Some polling outfit made the mistake of calling James Joyner. Hilarity ensues.

Blogger Spam

Has anyone else been getting unsolicited bulk emails from an outfit called RatherBiased.com, which appears to be some sort of anti-Dan Rather site?

Just curious. They’re about to be introduced to my procmail filter…

Friday, 14 May 2004

No comment

Will Baude continues to justify Crescat Sententia‘s “No Comments” policy, for essentially the same reason that SN doesn’t carry comments. Well, that and the fact I don’t have the Copious Free Time™ necessary to remove troll infestations from my comments.
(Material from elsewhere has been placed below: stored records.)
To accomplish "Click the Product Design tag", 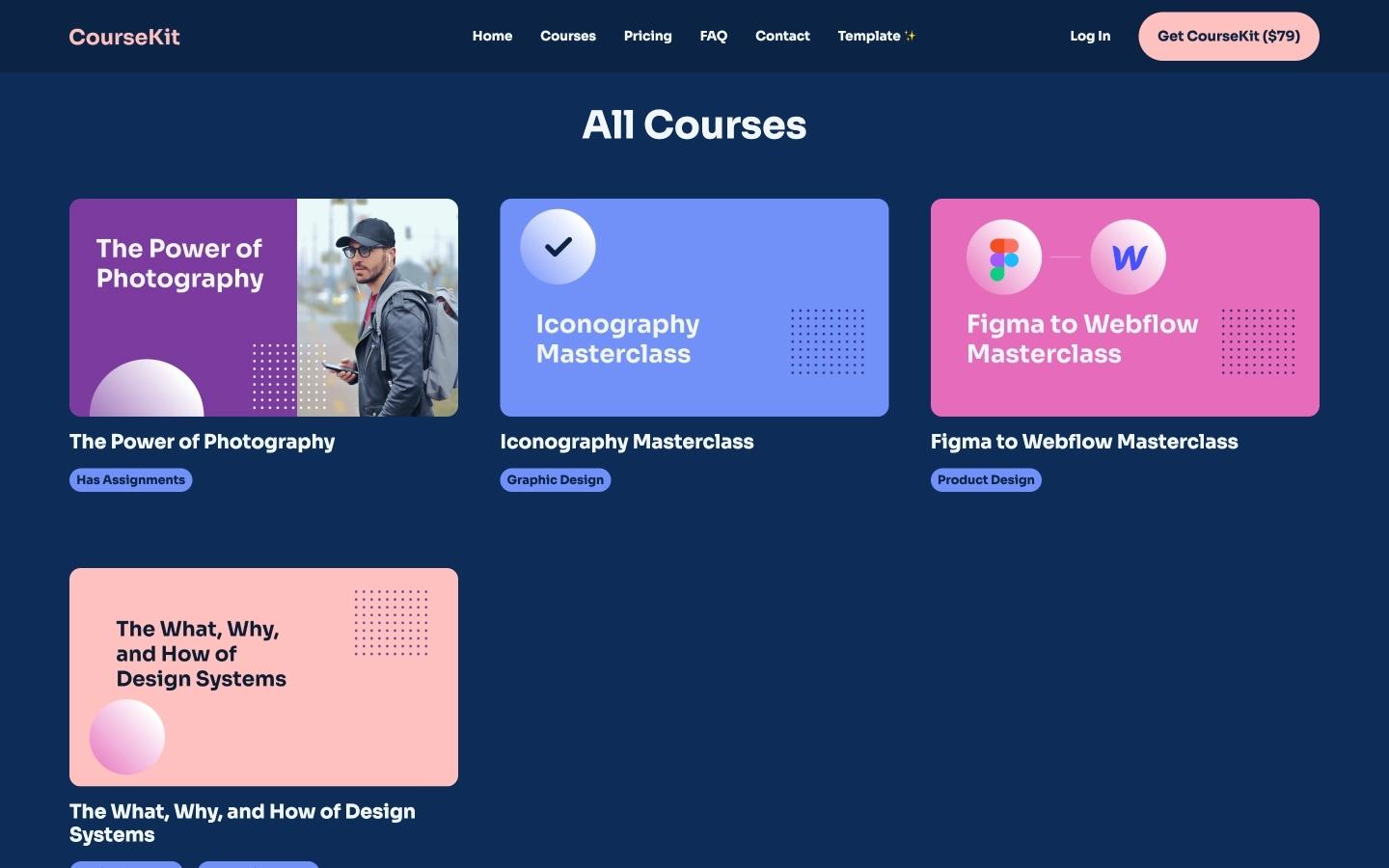I will click(986, 479).

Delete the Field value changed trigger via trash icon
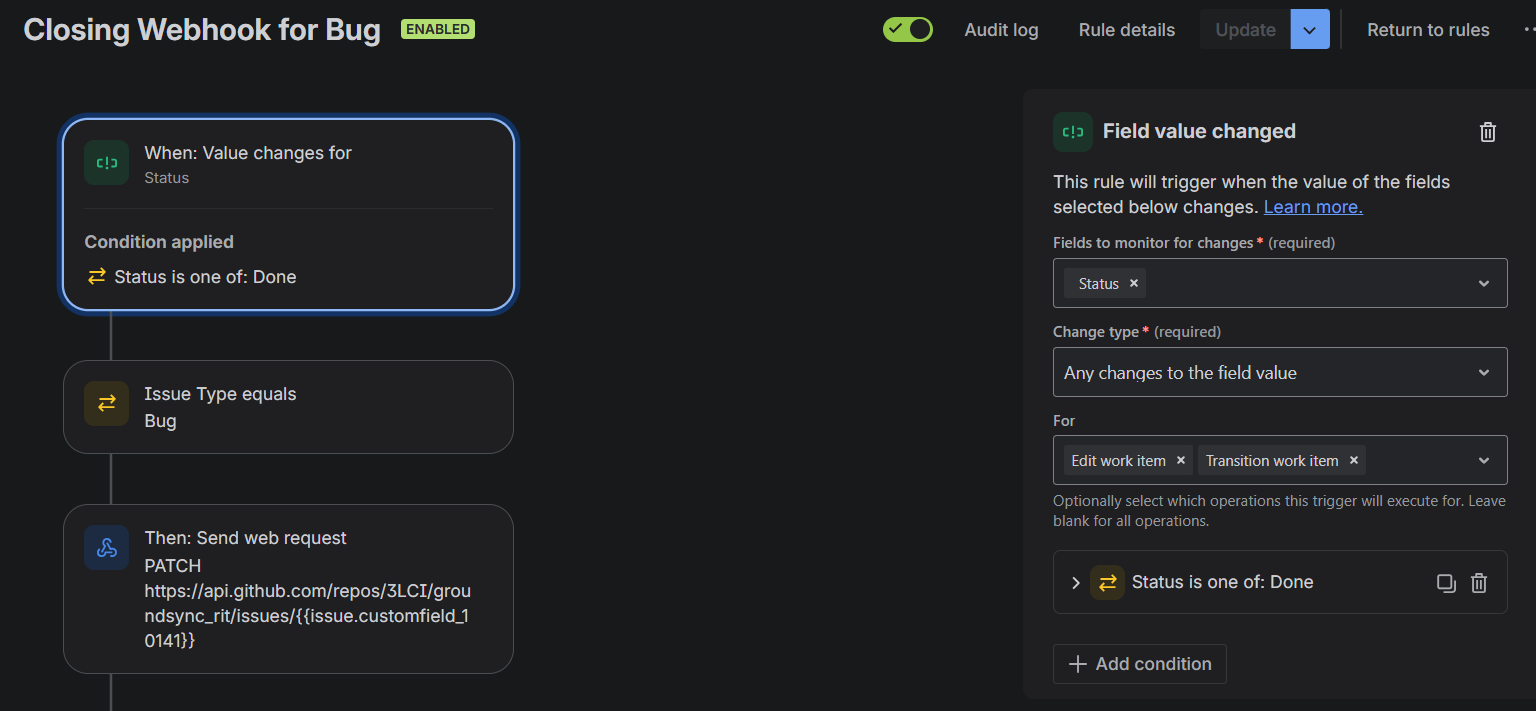pyautogui.click(x=1487, y=132)
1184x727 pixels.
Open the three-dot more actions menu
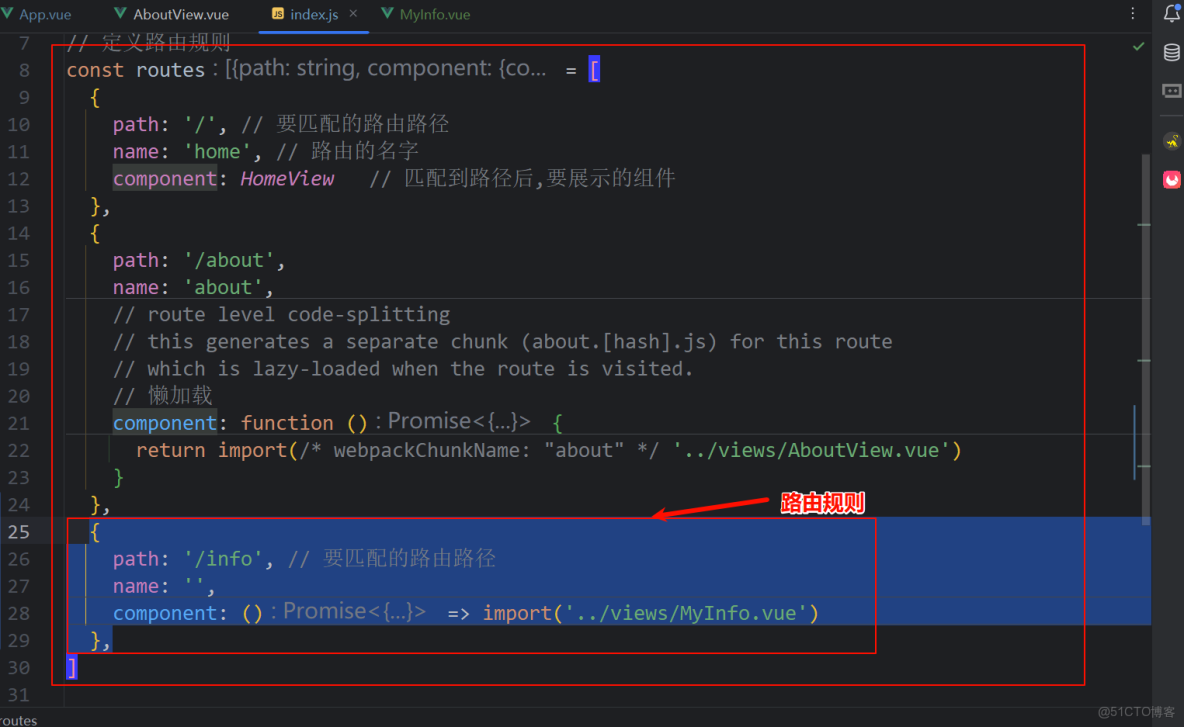click(1131, 14)
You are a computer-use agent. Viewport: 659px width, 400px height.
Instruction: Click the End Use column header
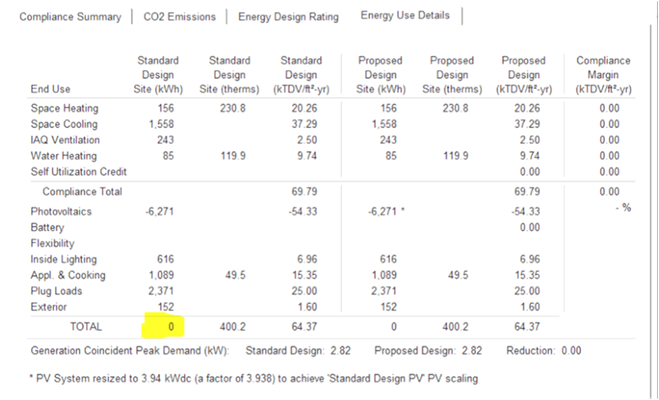coord(51,88)
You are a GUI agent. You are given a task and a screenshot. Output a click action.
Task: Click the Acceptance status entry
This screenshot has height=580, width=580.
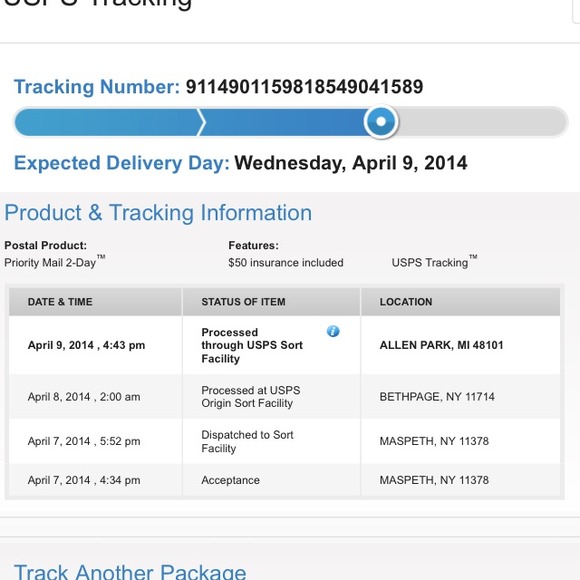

However, there is some fiddling behind the scenes here to add a comments facility to everyone’s favorite blogging platform, LSblog, because other bloggers are not similarly enlightened. Once that’s done, probably this weekend, I’ll release a new tarball, as there appears to be renewed interest in alternatives to Movable Type. Once the rudiments of the comment code are finished, I may open comments on a couple of posts (including this one) for testing purposes.

Little Green Volokhs

David Bernstein posts another blog entry in his seeming quest to turn the Volokh Conspiracy into LGF.

Personally I don’t think that T-shirts designed to foment ill-will between religious groups on campus are “cool.”